[Start of section]

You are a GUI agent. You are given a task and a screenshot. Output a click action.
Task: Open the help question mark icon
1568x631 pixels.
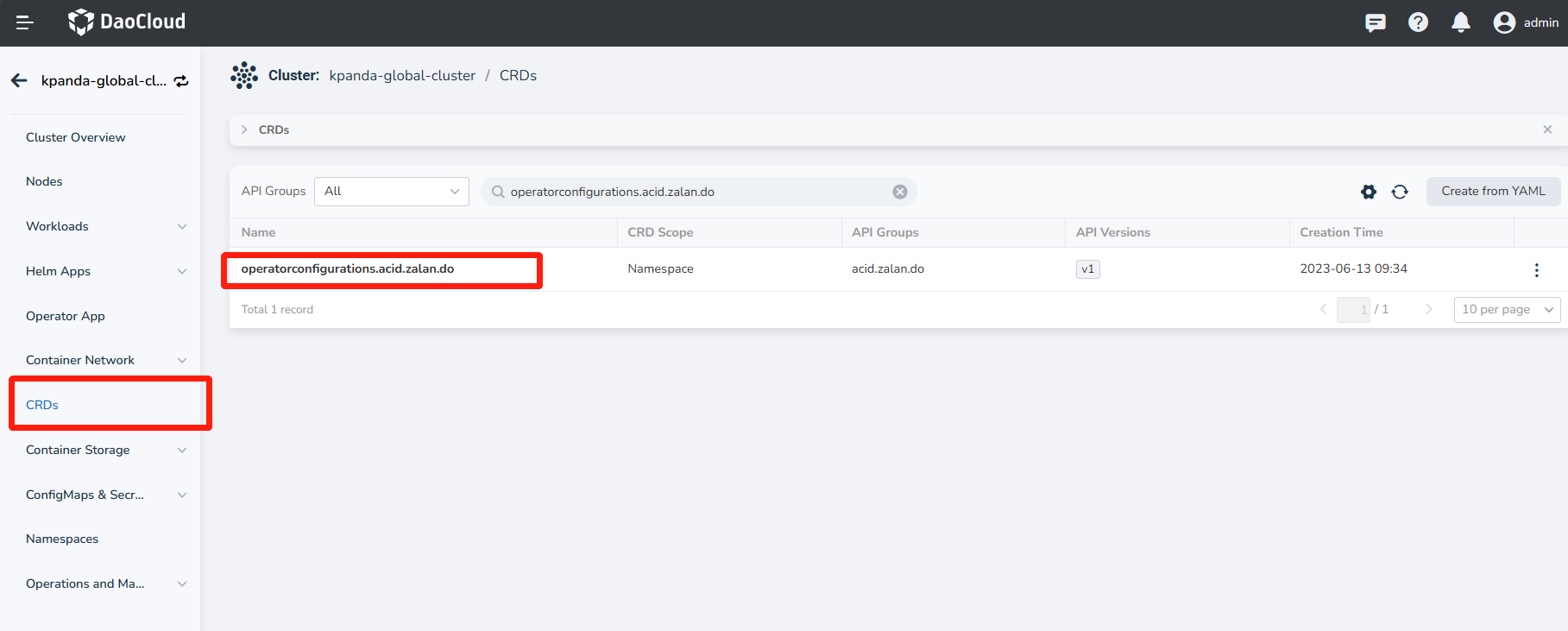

[End of section]
[Start of section]

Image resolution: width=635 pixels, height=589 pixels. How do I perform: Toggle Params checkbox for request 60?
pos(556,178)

[End of section]

TASK STATEMENT: Using the data above, print exactly the lines from the line that contains "Task: Open the help question mark icon" through the line that contains "1568x631 pixels.", with both included.

ANSWER BELOW:
Task: Open the help question mark icon
1568x631 pixels.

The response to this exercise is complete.